Initialization of DistributedDataParralelism using torch.distributed.launch

  • we can run from cmd line using -m torch.distributed.launch
  • e.g. CUDA_VISIBLE_DEVICES=0,1 python -m torch.distributed.launch --nproc_per_node=2 main.py
  • torch.distributed.launch will distribute a local_rank which can be accessed by torch.distributed.get_rank()
import torch
import torch.nn as nn
from torch.utils.data.distributed import DistributedSampler

# torch.distributed.launch will automatically specify rank for us
local_rank = torch.distributed.get_rank()
torch.cuda.set_device(local_rank)
device = torch.device('cuda', local_rank)

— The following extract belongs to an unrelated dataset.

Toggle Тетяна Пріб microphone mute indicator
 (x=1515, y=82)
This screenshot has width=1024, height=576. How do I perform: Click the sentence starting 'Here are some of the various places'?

dataset = RandomDataset(...)
# here batch_size is for single-gpu, total batch size will be ngpu * this batch_size
rand_loader = DataLoader(
        dataset=dataset,
        batch_size=batch_size,
        sampler=DistributedSampler(dataset))
model = Model(...)
# move model to specified gpu first before using DistributedDataParallel
model.to(device)
model = torch.nn.parallel.DistributedDataParallel(
        model,
        device_ids=[local_rank],
        output_device=local_rank)

# write remaining codes as normal
  • The above usage usage is for single-node multi-process distributed training
  • Below we list a more complete list of potential usage
  • Single-Node multi-process distributed training
    • python -m torch.distributed.launch --nproc_per_node=NUM_GPUS_YOU_HAVE main.py
    • master addr and port will be automatically distributed in this local machine
  • Multi-Node multi-process distributed training: (e.g. two nodes)
    • For node 1
      • python -m torch.distributed.launch --nproc_per_node=NUM_GPUS_YOU_HAVE --nnodes=2 --node_rank=0 --master_addr="192.168.1.1" --master_port=1234 main.py
    • For node 2
      • python -m torch.distributed.launch --nproc_per_node=NUM_GPUS_YOU_HAVE --nnodes=2 --node_rank=1 --master_addr="192.168.1.1" --master_port=1234 main.py
  • To look up what optional arguments this module offers
    • python -m torch.distributed.launch --help
  • Important Notices for torch.distributed.launch
    • we can use os.environ['LOCAL_RANK'] to get local_rank if we launch the script with --use_env=True
    • we can also use argparse to get the local rank
    • import argparse
      parser.argparse.ArgumentParser()
      parser.add_argument('--local_rank', type=int)
      args = parser.parse_args()
      
      # Method 1:
      torch.cuda.set_device(args.local_rank)
      
      # Method 2:
      with torch.cuda.device(args.local_rank):
          # Code block
    • we need to call torch.distributed.init_process_group at the beginning to start the distributed backend. And here the init_method must be 'env://', which is the only supported init_method by this module
    • local_rank is not globally unique: it is only unique per process on a machine.